Thursday, September 29, 2011

Sustainability or Exploitation?


The forest is growing back after harvesting, so everything is OK.  This simple idea has made industrial forest management acceptable in British Columbia. It enables the label "sustainable" to be attached to industrial timber production. The virgin coastal rain forest in the valley where the photograph was taken has been exploited by clear cutting most of the entire forest in the last 35 years. Most of the valley has reforested by natural regeneration and has saved the cost of tree planting. Vigorous stand of young trees have replaced the virgin forest.

Some forest areas in BC give challenges to regeneration and occasionally the subject of " Not Satisfactorily Restocked" areas surfaces in the media and gains a bit of interest. If the forest is not growing back there is a problem that is readily obvious.  There is a problem with with the natural regeneration in the photograph. The natural regeneration has been so successful that there are too many trees. Young forests with this problem can be spaced or thinned to allow for better growth of the remaining trees.
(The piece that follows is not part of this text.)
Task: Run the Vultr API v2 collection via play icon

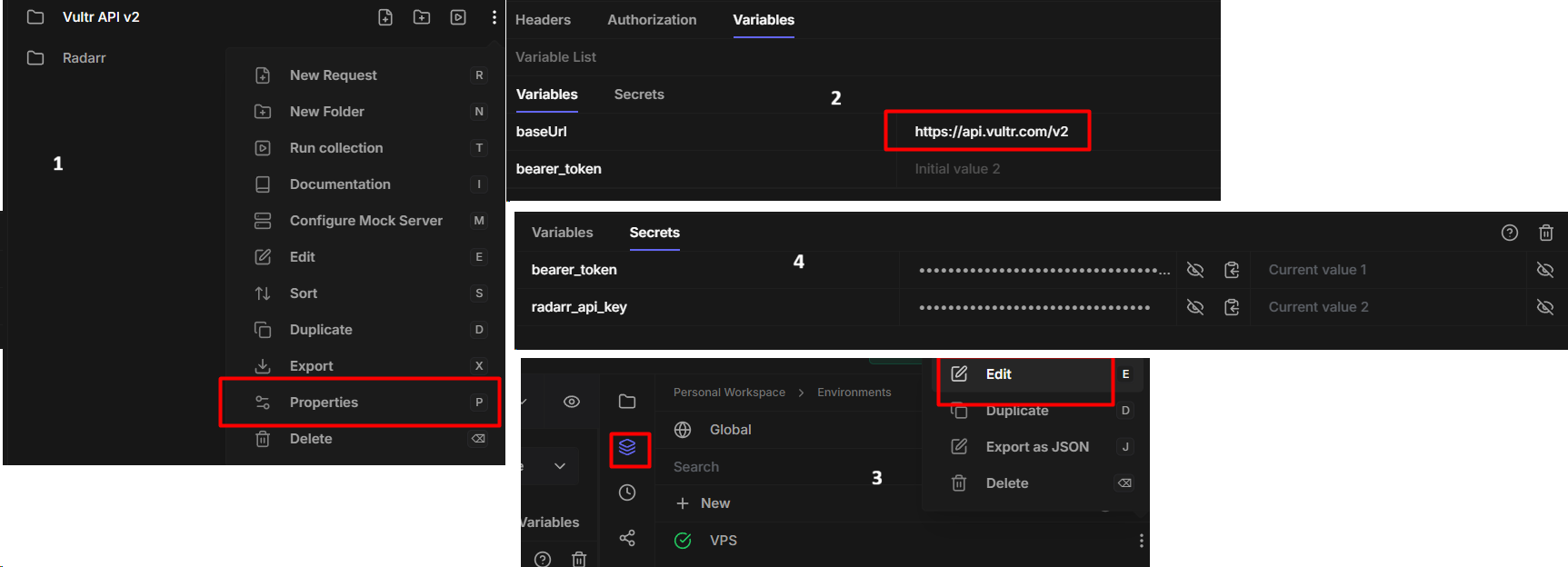Action: pos(458,17)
Thinning, spacing or stand tending is not the norm in BC's forests. Once in a while, some special program of limited duration will give some funds for a limited amount of stand tending. The BC Government as trustee of BC's public forests has often used forest revenues for other purposes.

Natural competition within a dense stand will eventually see some of the less vigorous trees die out and natural thinning does take place. However, it usually takes longer to get large merchantable trees if the forest is not helped along with some spacing or thinning. The valley in the photograph is exposed to Pacific storms and winds.  Trees with a height diameter ratio of 60 (a 60 foot high tree that is 1 foot in diameter near the bottom)  are susceptible to wind throw and considerable economic loss.  The trees in the photograph are on track to be susceptible to wind throw.  The previous virgin forest trees were better shaped to withstand the wind.

Human beings are not very good at thinking or planning for the future. Forest management is an endeavor that requires thinking for the future. The public relations perspective of the BC Government and forest industry would interpret the above photo as sustainable forest management.  It may be forest  exploitation with tree planting to give a good facade for the present and problems for the future.